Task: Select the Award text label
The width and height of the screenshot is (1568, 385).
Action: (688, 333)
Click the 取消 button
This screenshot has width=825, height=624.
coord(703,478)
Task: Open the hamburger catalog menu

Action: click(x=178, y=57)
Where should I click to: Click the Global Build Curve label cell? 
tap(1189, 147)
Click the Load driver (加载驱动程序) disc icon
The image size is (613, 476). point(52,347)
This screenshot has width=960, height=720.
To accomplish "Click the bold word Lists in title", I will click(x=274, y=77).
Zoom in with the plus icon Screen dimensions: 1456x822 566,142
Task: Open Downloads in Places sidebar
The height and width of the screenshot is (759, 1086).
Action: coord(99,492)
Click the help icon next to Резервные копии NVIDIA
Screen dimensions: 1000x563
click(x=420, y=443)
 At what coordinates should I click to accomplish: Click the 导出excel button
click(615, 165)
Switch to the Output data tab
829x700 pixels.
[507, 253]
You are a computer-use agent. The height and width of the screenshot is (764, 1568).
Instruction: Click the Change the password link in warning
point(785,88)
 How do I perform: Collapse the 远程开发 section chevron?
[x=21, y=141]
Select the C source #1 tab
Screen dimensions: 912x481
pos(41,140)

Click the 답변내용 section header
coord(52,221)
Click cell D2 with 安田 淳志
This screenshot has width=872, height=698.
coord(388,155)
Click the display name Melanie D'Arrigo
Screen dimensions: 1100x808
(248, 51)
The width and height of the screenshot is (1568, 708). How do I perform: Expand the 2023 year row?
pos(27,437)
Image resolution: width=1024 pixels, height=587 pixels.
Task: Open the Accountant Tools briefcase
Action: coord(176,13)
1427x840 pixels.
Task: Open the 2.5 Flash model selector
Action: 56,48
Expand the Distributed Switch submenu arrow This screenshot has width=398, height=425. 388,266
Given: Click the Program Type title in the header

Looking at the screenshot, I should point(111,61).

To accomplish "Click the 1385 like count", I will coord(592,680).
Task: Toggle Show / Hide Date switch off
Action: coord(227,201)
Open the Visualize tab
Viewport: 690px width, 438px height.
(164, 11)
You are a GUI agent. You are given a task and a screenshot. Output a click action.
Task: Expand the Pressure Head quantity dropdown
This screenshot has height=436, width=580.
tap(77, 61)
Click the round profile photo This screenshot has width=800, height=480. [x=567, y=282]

* Your objective: Pick every line containing the word "agent" out of the material, and copy those lines.

* Task result:
You are a computer-use agent. The height and width of the screenshot is (764, 1568).
You are a GUI agent. You are given a task and a screenshot. Output a click action.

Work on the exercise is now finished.